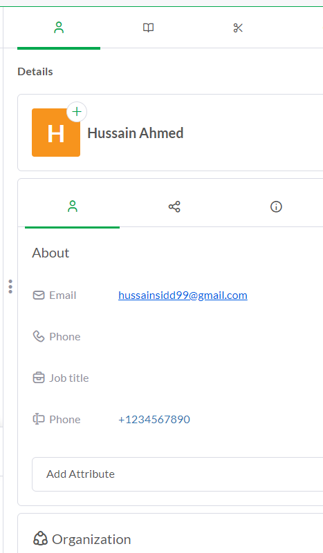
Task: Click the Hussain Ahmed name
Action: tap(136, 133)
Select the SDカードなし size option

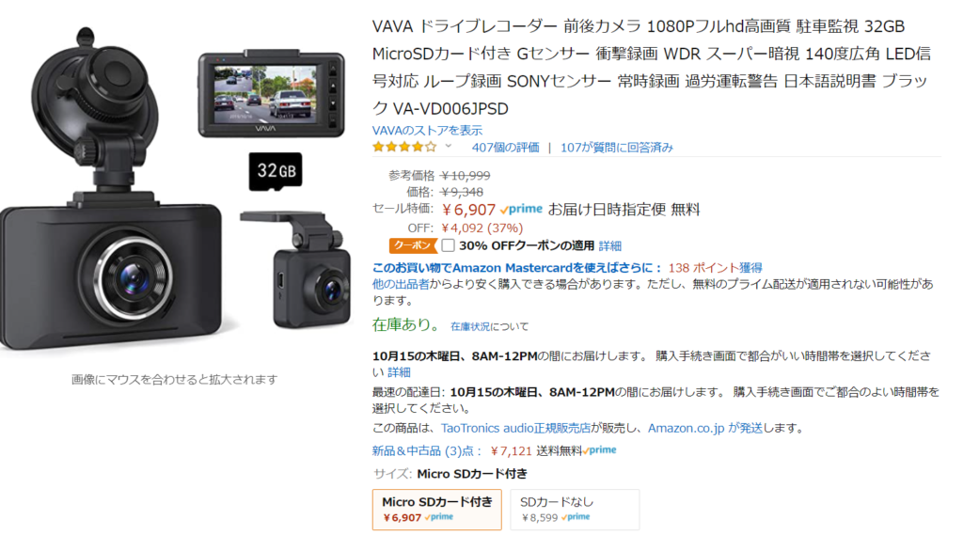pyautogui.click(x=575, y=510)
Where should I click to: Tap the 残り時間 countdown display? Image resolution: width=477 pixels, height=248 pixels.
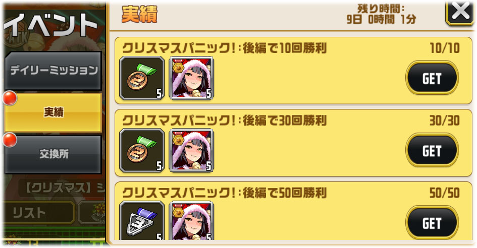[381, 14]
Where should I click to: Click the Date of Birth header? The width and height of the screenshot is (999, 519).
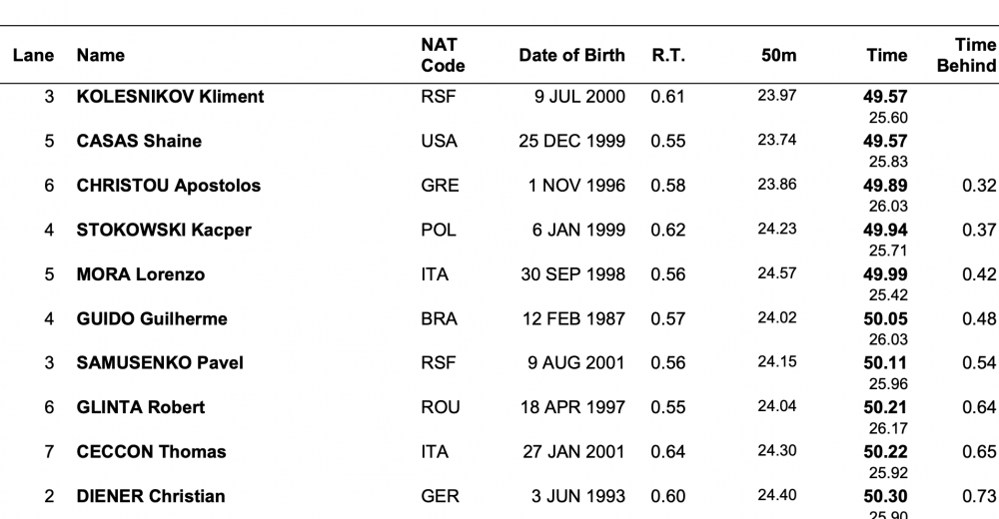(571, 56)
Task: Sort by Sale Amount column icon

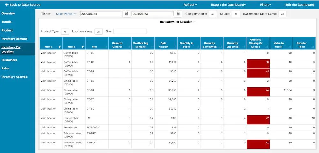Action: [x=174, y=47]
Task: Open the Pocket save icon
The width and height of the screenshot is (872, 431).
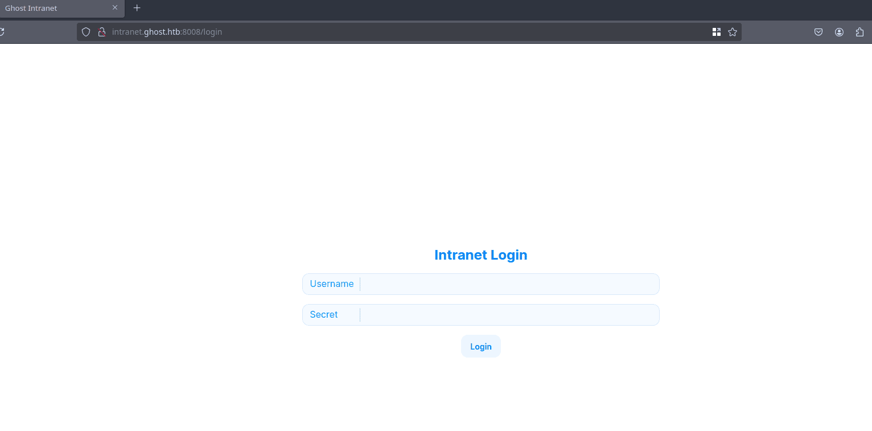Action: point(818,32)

***

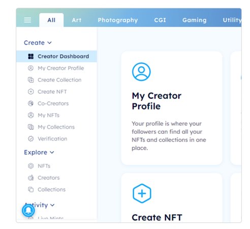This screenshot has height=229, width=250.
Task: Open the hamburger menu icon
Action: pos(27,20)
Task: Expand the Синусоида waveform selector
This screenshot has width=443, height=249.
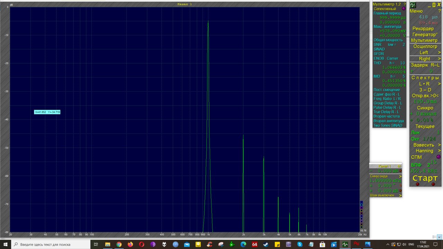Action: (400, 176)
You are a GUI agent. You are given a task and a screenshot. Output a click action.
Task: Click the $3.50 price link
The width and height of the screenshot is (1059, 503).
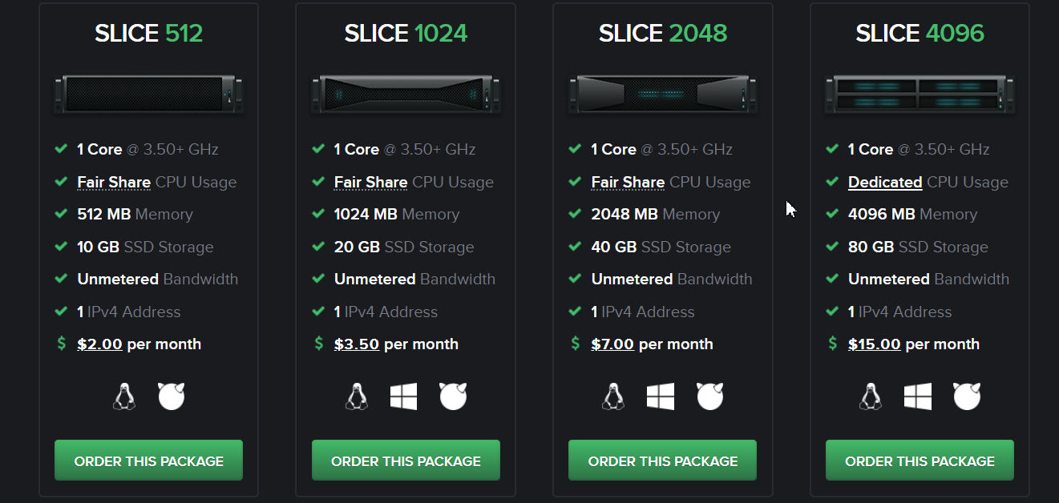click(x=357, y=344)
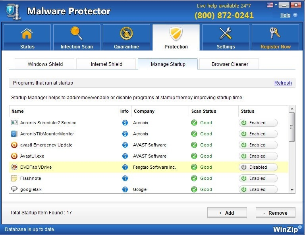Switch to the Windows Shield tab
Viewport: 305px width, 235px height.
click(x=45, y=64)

***

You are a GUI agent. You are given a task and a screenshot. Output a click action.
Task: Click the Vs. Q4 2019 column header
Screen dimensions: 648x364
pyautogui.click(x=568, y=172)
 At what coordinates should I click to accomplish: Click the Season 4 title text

***

Using the entries shown above, reproduce verbatim the lines from the line bearing "Task: Click the Vs. Q4 2019 column header" to the line bearing "At what coordinates", inclusive.

Task: Click the Vs. Q4 2019 column header
Screen dimensions: 648x364
pyautogui.click(x=568, y=172)
 At what coordinates should I click to accomplish: Click the Season 4 title text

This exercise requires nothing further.